Secondo il testo sul TFR e i fondi pensione, con quanti soldi pubblici sono state finanziate le campagne pubblicitarie della presidenza del consiglio?

■ Testo fornito
────────────────
In Italia c´è una torta potenziale di 21 miliardi di euro annui, costituita dal TFR di quasi 17 milioni di lavoratori e lavoratrici, che sarà amministrata e spartita tra banche, finanziarie, assicurazioni, imprese e sindacati concertativi come Cgil-Cisl-Uil-Ugl. Il governo Prodi ha anticipato all’1/1/2007 l´entrata in vigore della legge, già varata da Berlusconi, che generalizza i Fondi "pensione".

Le stesse forze politiche-sindacali-padronali, responsabili delle “riforme” previdenziali di Amato (1992) e Dini (1995) -che hanno pesantemente ridotto le pensioni pubbliche ed elevato l’età pensionabile, e che ora vogliono peggiorarle attraverso la trattativa a perdere sulla previdenza- oggi impongono ai lavoratori il sacrificio del proprio TFR da affidare ai mercati finanziari.

Perciò ricorrono a campagne pubblicitarie della presidenza del consiglio “drogate” e finanziate con 17 milioni di euro di soldi pubblici, a trasmissioni televisive cui partecipano solo i favorevoli ai Fondi “pensione”, ad una campagna di stampa a senso unico.

Governo, Confindustria, Cgil-Cisl-Uil-Ugl promuovono la truffa del silenzio/assenso; infatti, da che mondo è mondo, se interviene una nuova norma facoltativa (così è presentata quella dei Fondi pensione), il lavoratore che non dice nulla mantiene il precedente status e non finisce ingabbiato nel Fondo pensione, come invece accadrà attraverso il capovolgimento del silenzio/assenso.

Mentre il lavoratore, che mantiene il TFR in azienda, può revocare questa decisione in ogni momento; se si aderisce ad un Fondo pensione, tale scelta è irrevocabile, una sorta di ergastolo.

Il lavoratore licenziato ha il diritto di vedersi liquidato subito il TFR maturato al momento del licenziamento, ora invece, se aderisce ad un Fondo, riscuoterà la metà del TFR dopo 12 mesi e ne riscatterà la totalità solo dopo 4 anni dall’avvenuto licenziamento.
────────────────
■ Dati grezzi
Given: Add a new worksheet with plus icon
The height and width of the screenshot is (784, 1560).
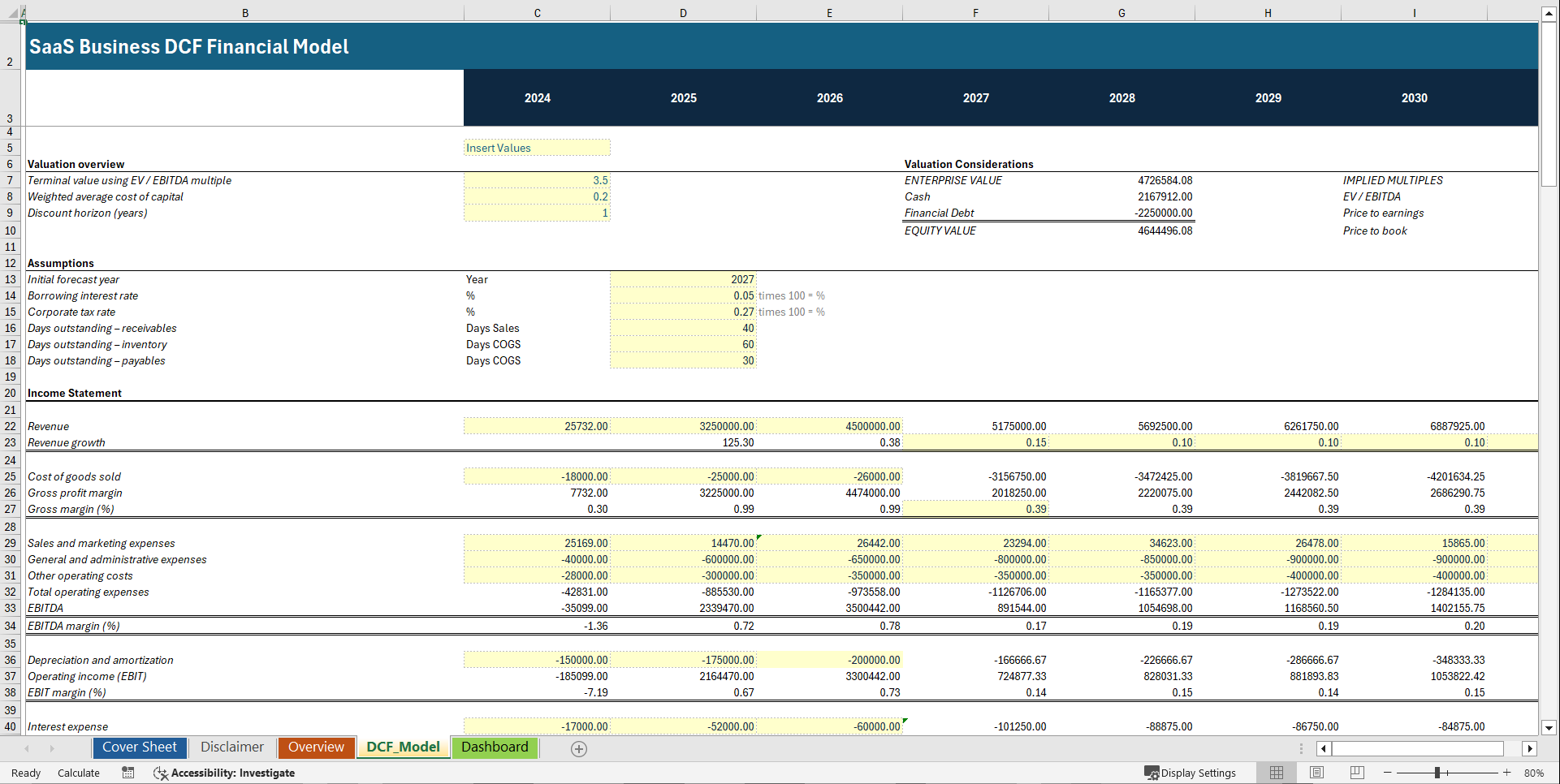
────────────────
■ Soluzione
Con 17 milioni di euro.